HHVM core dumps in Beta Cluster
Closed, ResolvedPublic
Actions

Assigned To

None

Authored By

	yuvipanda
	Nov 12 2014, 10:09 PM

Description

https://gerrit.wikimedia.org/r/171206 made core dumps go to /var/tmp, which is bad for labs since /var is by default tiny (2G!) and also hosts logs. This means just a few core dumps can easily fill up /var (happened to two instances in tools today).

For labs, perhaps we can put them on NFS?

Related Objects
Search...

Status	Assigned	Task
Resolved	hashar	T71590 rsync errors to beta cluster, inconsistent state after scap
Resolved	hashar	T71601 Log files on labs instance fill up disk (/var is only 2GB) (tracking)
Resolved	None	T1259 HHVM core dumps in Beta Cluster

Event Timeline

yuvipanda created this task.Nov 12 2014, 10:09 PM

yuvipanda raised the priority of this task from to Needs Triage.

yuvipanda updated the task description. (Show Details)

yuvipanda added a project: acl*sre-team.

yuvipanda changed Security from none to None.

yuvipanda added subscribers: yuvipanda, ori, BBlack.

let's exclude labs alltogether?

We could, yes. Then core dumps will just go on /tmp as they do now and fill up the slightly-larger-but-still-not-large 8G root ;)

But that would definitely happen far less frequently.

...I meant disabling core dumps for labs vm's by default.

Ah, hmm. I wouldn't be opposed to that. I'm not sure if people actually use them - they might be useful on deployment-prep for debugging hhvm, perhaps.

Adding Tim & Coren to see if they can chip in

yuvipanda added subscribers: coren, scfc.Nov 12 2014, 10:25 PM

I think https://bugzilla.wikimedia.org/69979 is the consumer side of that. Apart from deployment-prep, I think the default "core" in the current directory is a useful solution as most scripts & Co. will be run out of /home or /data/project. But I certainly would support disabling core files in Labs in general as most users (including me :-)) rarely use them if you don't just happen to be compiling C sources manually.

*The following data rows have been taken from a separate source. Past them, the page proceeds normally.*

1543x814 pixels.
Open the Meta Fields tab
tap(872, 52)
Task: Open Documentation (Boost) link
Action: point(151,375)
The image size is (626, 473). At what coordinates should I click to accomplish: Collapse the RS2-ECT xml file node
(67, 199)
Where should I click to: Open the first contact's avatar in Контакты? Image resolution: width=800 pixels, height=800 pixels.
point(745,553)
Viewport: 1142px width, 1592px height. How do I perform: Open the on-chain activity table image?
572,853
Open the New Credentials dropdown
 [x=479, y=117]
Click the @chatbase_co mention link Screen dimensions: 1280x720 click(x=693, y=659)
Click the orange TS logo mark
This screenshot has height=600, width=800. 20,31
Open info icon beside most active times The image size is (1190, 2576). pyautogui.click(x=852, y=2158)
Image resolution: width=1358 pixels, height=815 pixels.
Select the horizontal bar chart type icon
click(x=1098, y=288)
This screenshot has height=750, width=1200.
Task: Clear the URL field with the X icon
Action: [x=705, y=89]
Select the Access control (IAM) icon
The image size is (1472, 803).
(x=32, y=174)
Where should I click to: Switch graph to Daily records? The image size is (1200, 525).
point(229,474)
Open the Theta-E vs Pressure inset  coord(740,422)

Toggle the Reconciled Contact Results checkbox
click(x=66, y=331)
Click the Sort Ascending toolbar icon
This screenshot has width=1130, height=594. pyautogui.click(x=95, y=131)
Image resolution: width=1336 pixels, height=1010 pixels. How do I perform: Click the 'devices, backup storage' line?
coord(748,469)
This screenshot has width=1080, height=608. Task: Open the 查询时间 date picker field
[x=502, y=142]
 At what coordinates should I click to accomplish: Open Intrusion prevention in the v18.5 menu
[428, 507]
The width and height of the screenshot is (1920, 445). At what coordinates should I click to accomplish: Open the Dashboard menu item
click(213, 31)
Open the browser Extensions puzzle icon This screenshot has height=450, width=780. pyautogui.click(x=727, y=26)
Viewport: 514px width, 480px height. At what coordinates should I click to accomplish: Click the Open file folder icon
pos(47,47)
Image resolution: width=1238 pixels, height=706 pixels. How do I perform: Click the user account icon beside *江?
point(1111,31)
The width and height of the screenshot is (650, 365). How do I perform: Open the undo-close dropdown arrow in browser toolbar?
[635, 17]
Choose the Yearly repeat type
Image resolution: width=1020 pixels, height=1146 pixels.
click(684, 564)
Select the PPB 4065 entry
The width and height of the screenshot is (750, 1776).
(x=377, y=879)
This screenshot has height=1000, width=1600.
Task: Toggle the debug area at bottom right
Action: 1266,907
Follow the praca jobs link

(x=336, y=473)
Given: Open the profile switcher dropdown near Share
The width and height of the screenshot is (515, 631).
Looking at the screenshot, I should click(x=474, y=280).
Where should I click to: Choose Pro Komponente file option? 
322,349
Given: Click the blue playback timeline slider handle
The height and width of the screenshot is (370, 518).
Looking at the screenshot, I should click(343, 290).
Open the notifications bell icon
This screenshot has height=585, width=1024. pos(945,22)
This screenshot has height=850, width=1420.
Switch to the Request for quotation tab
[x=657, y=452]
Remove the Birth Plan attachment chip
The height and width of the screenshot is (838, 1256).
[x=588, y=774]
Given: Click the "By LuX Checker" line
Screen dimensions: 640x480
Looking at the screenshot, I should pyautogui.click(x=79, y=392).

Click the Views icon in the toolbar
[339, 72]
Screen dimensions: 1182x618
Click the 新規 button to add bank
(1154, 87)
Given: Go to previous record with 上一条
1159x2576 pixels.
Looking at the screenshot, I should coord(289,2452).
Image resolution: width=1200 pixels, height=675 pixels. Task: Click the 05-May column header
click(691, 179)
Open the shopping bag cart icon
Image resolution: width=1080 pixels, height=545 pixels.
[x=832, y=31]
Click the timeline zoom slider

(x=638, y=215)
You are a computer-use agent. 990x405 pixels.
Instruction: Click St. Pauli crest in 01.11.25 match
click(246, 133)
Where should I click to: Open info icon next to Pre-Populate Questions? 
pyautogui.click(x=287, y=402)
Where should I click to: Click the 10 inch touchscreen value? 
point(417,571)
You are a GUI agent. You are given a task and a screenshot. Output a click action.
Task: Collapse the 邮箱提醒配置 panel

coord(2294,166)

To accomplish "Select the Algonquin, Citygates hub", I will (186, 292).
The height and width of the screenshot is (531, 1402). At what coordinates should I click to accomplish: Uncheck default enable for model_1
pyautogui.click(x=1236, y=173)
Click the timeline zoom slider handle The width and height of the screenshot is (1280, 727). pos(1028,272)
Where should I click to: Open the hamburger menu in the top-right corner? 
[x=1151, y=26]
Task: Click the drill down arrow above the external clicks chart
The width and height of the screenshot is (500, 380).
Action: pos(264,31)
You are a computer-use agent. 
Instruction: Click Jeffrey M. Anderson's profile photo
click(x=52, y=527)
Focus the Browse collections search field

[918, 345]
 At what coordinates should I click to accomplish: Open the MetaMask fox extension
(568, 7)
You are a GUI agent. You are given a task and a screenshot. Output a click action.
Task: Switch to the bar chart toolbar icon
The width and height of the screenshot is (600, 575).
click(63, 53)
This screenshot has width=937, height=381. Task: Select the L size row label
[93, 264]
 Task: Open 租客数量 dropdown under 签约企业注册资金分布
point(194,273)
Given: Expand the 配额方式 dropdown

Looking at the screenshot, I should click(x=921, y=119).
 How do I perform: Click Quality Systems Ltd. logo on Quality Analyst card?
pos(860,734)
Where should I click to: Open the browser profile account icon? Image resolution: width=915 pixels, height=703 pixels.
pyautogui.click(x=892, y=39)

On Tools, this has become very annoying. Today, I had to purge /var/tmp/core on nine instances as some maintainers seem to run bots without looking after them (bene, intelibot, spbot, totoazero) thus creating a new core dump every few hours. So I'd prefer fixing this very soon.

paging @ori... :)

yuvipanda assigned this task to coren.Nov 14 2014, 10:40 PM

In T1259#21753, @chasemp wrote:

...I meant disabling core dumps for labs vm's by default.

Sounds right to me.

@coren: Core dumps from tools-webgrid-04 are in /home/yuvipanda/core if you want to investigate.

I'm still not sure of the best way to disable coredumps, even at least just for toollabs.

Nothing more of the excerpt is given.